On nous objectera que la forêt vierge cache dans ses magnifiques solitudes mille animaux dangereux, et que les bassins marécageux du jardin français recèlent tout au plus quelques bêtes insipides. C’est un malheur sans doute ; mais, à tout prendre, nous aimons mieux un crocodile qu’un crapaud ; nous préférons une barbarie de Shakespeare à une ineptie de Campistron.

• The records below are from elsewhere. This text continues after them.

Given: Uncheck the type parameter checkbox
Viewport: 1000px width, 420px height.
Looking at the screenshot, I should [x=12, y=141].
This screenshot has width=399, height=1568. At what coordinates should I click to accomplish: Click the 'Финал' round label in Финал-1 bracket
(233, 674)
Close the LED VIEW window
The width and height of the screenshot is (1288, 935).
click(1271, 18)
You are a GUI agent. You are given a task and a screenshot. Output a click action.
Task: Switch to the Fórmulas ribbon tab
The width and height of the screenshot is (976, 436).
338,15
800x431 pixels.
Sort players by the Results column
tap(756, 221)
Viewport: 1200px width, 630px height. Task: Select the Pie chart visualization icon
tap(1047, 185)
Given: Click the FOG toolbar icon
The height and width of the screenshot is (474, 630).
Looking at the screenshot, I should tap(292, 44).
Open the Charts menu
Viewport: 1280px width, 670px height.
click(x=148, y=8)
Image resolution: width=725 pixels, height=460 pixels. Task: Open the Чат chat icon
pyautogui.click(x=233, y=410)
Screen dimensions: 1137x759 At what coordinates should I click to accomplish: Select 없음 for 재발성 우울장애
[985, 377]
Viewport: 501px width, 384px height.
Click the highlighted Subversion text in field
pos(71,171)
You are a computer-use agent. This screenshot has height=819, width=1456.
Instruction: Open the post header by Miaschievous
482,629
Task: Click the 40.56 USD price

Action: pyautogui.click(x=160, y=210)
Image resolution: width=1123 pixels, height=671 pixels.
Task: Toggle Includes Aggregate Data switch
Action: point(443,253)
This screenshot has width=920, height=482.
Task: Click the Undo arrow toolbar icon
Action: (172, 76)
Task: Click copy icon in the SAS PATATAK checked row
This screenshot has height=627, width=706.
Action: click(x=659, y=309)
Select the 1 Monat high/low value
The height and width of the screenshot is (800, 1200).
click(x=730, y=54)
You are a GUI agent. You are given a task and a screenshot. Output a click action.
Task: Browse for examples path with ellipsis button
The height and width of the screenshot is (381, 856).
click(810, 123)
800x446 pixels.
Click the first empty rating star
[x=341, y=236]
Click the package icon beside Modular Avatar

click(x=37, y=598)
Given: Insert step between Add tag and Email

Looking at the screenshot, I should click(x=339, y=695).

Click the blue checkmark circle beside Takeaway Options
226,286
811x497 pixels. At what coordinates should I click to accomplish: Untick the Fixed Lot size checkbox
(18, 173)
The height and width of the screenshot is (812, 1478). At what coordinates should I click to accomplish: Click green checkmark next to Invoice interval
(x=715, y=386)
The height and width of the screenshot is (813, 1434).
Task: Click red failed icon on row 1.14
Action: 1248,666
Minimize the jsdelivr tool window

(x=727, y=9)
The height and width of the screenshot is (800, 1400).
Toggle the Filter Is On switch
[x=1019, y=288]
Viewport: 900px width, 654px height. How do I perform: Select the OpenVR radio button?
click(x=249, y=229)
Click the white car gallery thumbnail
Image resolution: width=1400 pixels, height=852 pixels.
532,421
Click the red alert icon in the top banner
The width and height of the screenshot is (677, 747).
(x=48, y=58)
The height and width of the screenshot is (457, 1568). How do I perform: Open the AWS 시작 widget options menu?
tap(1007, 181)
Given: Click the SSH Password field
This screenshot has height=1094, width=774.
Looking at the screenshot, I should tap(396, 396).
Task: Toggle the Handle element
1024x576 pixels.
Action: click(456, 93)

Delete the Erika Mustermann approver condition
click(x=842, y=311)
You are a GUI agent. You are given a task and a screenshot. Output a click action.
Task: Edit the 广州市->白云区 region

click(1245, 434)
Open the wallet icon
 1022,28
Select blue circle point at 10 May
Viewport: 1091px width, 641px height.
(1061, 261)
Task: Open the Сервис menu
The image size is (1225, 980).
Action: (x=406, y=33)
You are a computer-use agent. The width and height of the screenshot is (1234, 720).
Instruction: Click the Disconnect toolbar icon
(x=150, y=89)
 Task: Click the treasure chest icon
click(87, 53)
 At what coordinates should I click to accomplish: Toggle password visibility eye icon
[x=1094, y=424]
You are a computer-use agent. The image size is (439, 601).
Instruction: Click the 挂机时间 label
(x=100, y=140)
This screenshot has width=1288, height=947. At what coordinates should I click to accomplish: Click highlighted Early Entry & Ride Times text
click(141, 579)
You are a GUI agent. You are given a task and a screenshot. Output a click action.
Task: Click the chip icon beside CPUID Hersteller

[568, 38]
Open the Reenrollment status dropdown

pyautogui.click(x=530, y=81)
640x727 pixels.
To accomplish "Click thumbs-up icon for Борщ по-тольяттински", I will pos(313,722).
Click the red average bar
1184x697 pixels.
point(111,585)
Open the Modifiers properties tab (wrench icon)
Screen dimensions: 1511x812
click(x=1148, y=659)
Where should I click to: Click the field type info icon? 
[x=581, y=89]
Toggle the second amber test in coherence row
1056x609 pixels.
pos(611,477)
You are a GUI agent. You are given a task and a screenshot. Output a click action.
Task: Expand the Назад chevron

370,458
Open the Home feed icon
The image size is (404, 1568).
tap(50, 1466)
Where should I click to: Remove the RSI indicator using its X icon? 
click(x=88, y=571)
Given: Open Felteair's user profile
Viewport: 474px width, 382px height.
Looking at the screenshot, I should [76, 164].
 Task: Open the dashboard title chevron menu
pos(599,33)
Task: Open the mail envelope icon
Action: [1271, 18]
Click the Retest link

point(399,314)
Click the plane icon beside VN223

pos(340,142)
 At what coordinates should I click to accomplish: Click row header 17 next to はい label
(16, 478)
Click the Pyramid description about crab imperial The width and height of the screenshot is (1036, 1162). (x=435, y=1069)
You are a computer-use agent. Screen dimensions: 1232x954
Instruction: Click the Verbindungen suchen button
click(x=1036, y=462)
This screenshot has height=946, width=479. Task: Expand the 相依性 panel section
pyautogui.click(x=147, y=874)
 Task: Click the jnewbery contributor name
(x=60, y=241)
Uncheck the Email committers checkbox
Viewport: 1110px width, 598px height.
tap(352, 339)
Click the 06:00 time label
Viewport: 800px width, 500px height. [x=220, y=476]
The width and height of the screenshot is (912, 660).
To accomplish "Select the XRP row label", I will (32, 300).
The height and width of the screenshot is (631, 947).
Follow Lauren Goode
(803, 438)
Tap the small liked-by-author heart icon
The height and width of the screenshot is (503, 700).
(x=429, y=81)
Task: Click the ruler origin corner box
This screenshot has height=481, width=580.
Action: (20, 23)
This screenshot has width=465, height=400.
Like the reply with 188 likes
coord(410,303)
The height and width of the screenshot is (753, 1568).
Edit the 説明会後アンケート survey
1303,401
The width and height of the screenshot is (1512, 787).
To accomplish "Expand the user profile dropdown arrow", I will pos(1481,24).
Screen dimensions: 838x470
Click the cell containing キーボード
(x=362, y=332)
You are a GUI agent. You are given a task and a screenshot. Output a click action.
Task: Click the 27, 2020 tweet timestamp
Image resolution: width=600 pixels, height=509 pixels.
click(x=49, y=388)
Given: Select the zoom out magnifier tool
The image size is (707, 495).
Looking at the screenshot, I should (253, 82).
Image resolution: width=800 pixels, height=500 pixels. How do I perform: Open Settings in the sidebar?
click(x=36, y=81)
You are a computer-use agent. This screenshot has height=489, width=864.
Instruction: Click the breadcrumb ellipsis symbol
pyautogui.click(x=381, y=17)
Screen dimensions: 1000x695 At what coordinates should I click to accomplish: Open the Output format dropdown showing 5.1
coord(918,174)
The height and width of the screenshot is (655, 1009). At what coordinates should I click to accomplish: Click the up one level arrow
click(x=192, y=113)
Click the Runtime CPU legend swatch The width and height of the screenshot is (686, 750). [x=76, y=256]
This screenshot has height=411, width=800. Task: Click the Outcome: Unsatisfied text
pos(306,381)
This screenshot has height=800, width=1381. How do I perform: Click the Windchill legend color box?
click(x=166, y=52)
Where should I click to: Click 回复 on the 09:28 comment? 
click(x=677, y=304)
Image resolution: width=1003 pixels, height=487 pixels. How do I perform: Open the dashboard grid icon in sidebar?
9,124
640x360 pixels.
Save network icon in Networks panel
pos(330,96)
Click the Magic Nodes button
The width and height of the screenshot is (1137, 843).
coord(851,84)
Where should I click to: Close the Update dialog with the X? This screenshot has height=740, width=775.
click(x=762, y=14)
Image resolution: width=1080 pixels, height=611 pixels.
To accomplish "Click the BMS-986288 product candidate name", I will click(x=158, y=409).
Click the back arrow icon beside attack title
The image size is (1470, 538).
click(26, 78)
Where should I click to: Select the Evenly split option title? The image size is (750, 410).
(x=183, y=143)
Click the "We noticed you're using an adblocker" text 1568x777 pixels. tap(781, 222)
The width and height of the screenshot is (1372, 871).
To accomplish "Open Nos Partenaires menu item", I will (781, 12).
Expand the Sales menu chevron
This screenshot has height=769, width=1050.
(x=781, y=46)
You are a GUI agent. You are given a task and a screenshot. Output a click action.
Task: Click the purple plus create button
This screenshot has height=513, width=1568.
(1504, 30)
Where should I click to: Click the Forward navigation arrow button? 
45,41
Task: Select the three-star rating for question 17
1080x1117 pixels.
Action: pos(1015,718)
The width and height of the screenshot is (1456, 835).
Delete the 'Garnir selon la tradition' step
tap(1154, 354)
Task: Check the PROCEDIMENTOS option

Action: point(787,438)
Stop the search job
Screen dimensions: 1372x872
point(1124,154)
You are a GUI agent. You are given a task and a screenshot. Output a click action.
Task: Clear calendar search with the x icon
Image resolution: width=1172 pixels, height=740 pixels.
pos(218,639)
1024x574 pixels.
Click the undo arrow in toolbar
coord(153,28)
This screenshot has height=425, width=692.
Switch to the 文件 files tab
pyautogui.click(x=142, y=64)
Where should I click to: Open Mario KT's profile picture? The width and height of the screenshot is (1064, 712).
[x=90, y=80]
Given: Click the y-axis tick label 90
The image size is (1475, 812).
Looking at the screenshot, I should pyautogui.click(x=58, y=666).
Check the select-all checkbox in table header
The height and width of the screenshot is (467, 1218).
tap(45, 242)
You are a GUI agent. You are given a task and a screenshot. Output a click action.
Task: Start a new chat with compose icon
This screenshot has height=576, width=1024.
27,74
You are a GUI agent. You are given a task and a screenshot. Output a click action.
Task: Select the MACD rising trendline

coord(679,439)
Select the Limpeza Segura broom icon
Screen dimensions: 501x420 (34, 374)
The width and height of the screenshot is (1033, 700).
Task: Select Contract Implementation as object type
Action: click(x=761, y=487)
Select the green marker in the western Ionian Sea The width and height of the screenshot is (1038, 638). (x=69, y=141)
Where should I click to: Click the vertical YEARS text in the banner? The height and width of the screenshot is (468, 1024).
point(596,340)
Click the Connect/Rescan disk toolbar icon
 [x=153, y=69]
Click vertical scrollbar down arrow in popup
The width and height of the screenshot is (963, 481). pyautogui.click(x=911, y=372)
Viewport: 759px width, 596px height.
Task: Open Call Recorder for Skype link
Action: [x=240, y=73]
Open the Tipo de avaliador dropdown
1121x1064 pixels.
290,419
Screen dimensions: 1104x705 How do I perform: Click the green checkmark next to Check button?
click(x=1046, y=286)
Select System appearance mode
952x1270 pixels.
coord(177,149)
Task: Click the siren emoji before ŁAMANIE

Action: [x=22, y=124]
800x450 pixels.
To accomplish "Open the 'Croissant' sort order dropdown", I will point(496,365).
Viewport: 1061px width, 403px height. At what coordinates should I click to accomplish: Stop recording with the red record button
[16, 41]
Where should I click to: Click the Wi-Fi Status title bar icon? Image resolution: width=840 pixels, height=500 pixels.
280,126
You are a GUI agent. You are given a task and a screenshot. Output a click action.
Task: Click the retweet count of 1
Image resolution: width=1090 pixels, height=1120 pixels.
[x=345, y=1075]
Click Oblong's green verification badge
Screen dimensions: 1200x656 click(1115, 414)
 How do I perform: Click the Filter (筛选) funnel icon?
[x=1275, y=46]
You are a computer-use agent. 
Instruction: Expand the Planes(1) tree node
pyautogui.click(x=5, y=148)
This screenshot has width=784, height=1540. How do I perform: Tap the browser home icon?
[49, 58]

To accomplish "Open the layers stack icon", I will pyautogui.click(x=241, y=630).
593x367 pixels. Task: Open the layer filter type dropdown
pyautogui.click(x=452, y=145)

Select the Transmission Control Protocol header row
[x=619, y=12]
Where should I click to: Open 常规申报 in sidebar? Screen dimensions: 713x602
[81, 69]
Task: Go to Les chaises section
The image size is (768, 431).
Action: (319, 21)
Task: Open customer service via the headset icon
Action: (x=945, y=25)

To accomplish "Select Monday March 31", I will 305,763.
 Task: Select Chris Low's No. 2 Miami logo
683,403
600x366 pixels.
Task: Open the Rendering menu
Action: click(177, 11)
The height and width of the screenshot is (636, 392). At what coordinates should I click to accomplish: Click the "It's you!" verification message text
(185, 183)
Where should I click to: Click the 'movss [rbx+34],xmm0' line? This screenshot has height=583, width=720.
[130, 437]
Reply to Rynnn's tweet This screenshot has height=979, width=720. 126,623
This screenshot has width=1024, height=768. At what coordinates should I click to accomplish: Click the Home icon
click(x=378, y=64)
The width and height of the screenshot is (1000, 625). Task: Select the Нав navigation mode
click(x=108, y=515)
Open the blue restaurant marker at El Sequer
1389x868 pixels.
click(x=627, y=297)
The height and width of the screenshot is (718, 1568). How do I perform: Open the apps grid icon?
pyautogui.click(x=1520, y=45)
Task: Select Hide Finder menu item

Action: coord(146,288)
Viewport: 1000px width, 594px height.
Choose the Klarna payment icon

Ce qu’il est très important de fixer, c’est qu’en littérature comme en politique l’ordre se concilie merveilleusement avec la liberté ; il en est même le résultat. Au reste, il faut bien se garder de confondre l’ordre avec la régularité. La régularité ne s’attache qu’à la forme extérieure ; l’ordre résulte du fond même des choses, de la disposition intelligente des éléments intimes d’un sujet. La régularité est une combinaison matérielle et purement humaine ; l’ordre est pour ainsi dire divin. Ces deux qualités si diverses dans leur essence marchent fréquemment l’une sans l’autre. Une cathédrale gothique présente un ordre admirable dans sa naïve irrégularité ; nos édifices français modernes, auxquels on a si gauchement appliqué l’architecture grecque ou romaine, n’offrent qu’un désordre régulier. Un homme ordinaire pourra toujours faire un ouvrage régulier ; il n’y a que les grands esprits qui sachent ordonner une composition. Le créateur, qui voit de haut, ordonne ; l’imitateur, qui regarde de près, régularise ; le premier procède selon la loi de sa nature, le dernier suivant les règles de son école. L’art est une inspiration pour l’un ; il n’est qu’une science pour l’autre. En deux mots, et nous ne nous opposons pas à ce qu’on juge d’après cette observation les deux littératures dites classique et romantique, la régularité est le goût de la médiocrité, l’ordre est le goût du génie.